Tuesday, November 27, 2007

Candymama

I am probably going straight to Hell for sharing this story. I've honestly debated whether or not it is even appropriate to repeat. On one shoulder is the nice little white angel Robby (you know, the one that still has the golden halo of blond hair all hanging down into his face). On the other is the little red devil Robby. He's the one with the propensity to don a leather bondage mask at Halloween and raise a little. I'll let you guess which voice won out. Damn that Devil! Damn him!

So last night at tutoring my learner was having a great night. Her skills have really improved in the six months we've been working together. We were talking about our lesson content - a story about a class having a potluck party - and we got off on the sidetrack of Thanksgiving. She told me about her sister - who is big, apparently - and how she has what sounds like a really horrible compulsive over-eating problem. Innocently, my learner referenced her niece, who is the daughter of this sister, by calling her "Candymama."

I couldn't let it go.

"Candymama?" I asked.

"Yes," she said.

"Is that really her name? Candymama?"

The grin in her bright eyes told me she wasn't lying.

"What kind of name is Candymama? Is her first name Candy and her middle name Mama?" I probed.

"No, her middle name Latriece. Candymama Latriece."
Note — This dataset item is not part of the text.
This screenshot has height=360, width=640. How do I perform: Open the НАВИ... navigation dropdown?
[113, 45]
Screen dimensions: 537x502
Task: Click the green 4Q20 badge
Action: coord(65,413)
I am sure she's a lovely child. But seriously, I am not sure I could call her by her name without laughing.

Could you?

4 comments:

Casey said...

Is her little brother named Babydaddy?

meandering way said...

I swear on all that is holy, there is a Latino child in Panama City, Florida named Playboyjay. No kidding. All one word, followed by a surname. I even tried to pronounce it in Spanish to make sense of it to no avail. I am a teacher in rural Gadsden County, so I have seen just about everything young mamas have come up with in the last decade. This one left me flummoxed!

Jo said...

I have two sides to my family - one is the very WASP very U side, the other is, dear lord how did that happen. You can tell them apart by the names they give their children - on the WASP side we have children called Lucy, Paige and Cooper. On the other, Trenzo, Dianja, and names I don't even know how to pronounce, much less spell.

Marit said...

When I was living in South Carolina I came across a name that wiped the straight face right off. Queenie Bobo. I didn't know what was more sad, the last name Bobo or that it was prefaced with Queenie.

Around that same time I found out that Fifi was not a nickname for a classmate, but her actual given name.